The first game I engaged was one made by the Arcade Wire (perhaps the name is a play on the Arcade Fire, an indie rock band) called Airport Security. The game featured very decent graphics as it focused on a long rope-maze, which was perpetually filling up with a line of people trying to get through airport security. The gamer (myself in this case) played the role of an airport security guard—perhaps one affiliated with or working for the Department of Homeland Security. There were two boxes that hosted the current airport-goer and the contents of their suitcase. At the top was a bar that showed the randomly revolving list of items that were forbidden by the Department. As a gamer I had to click on the items the traveler was wearing and particular items in their suitcase to seize them for further scrutiny. It essentially became a game of trying to beat the clock, that is, trying to keep the line from growing by performing my job as quickly as possible. Eventually the line would fill up, or I would seize improper items and this would result in my losing the game. The social commentary was hilarious, as I was seizing peoples’ hummus, ice cream sundaes, pants, and other ridiculous items that would not seem to ever present a threat to airline security.
The second game I engaged in was not a very fun game; I could not figure out exactly how to play, even though I am a well seasoned gamer and read the instructions carefully. It was also an Arcade Wire game, which are hosted by Shockwave, which is great to see because Shockwave has been around since my middle-school days—its good to see the site is still strong. The game was called Bacteria Salad. The goal of the game was to harvest lettuce and tomatoes for consumption by consumers. One had to make sure the threats, cows, terrorists, and rainstorms, did not infect the crops. I could not ever figure out how to stop the threats from contaminating the crops, so I was never successful for long, but it was fun to watch people eat the bad food and become ill. Overall, I believe that the social commentary was laid on too thick, and that it hurt the fun factor of the game, which means it was not successful as either commentary or a game.

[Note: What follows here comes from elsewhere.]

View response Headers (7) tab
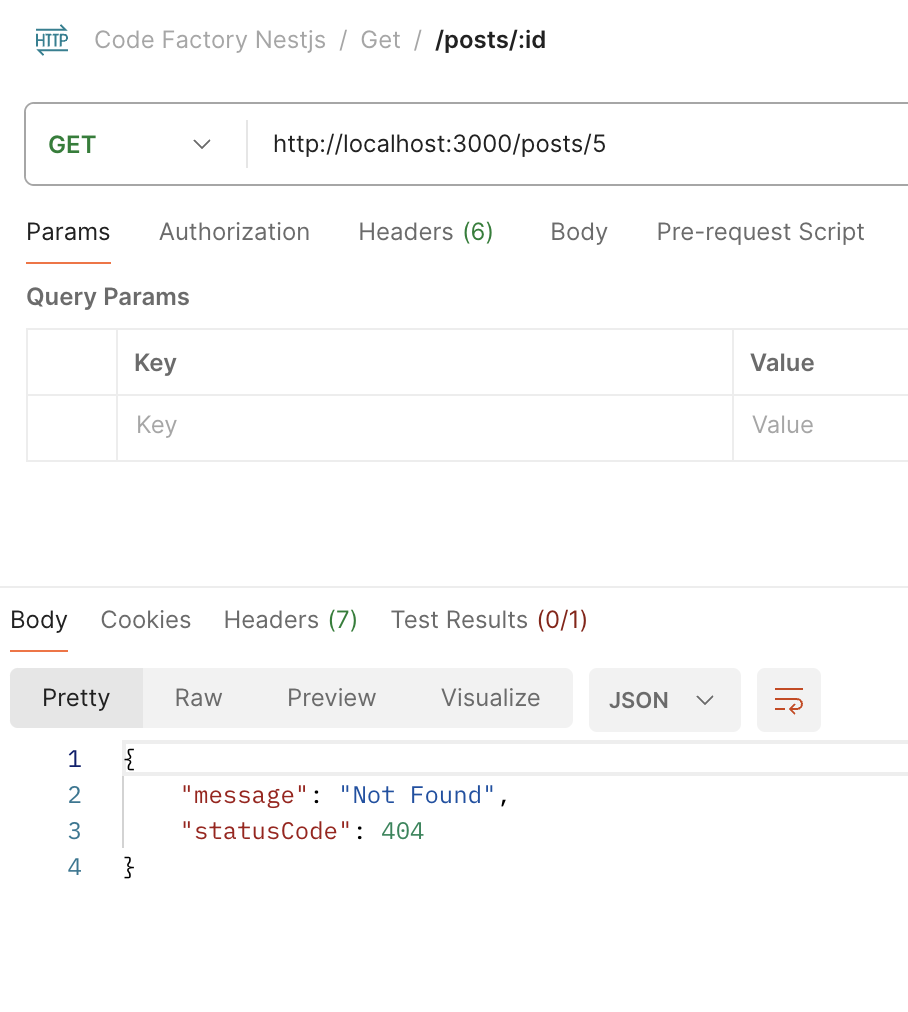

The third game I encountered was called Faith Fighter, and was by far the best game I played for this assignment. It was a typical side-scrolling, versus fighter game—but it featured gods of today’s prominent world religions as the characters one could use to fight. It came complete with special moves, like Buddha’s dharma wheel projectile and Jesus’ Holy Ghost projectile that looked like dove in a blue fireball. The game was true to the versus-game aesthetic, which made it instant fun. The commentary of the game was also well received by this particular audience; I found the joke about the world religions constantly fighting a bit unoriginal, but still a pertinent subject nonetheless. My favorite part of the game was that at the top of the tournament tree was a surprise final fight, with none other than Xenu, the dictator of the Galactic Confederacy and god to the Scientologists. He turned out to be a chump though, not even putting up as good a fight as Buddha or Mohammed. Over it was a solid game with an interesting, somewhat open-to-interpretation commentary.
The fourth and final game I played was not an entertaining or engrossing game at all. The commentary was not veiled nor conveyed in and interesting or creative manner, it was simply blunt. The “game” which was more like a crossword puzzle than a true videogame, was called Corporate Greed: Names, Faces, and Deeds, and can be found under the “Public Policy Games” section of Social Impact Games. Basically one was presented with a grid of boxes filled with corporate tyrants names and faces. It was the gamer’s duty to match the faces with the correct names. After a correct match, one was presented with a multiple-choice question asking what heinous deed they had committed. Lame.
Overall I found the games with creative commentaries were the most effective, and will be the games I remember and ponder later on.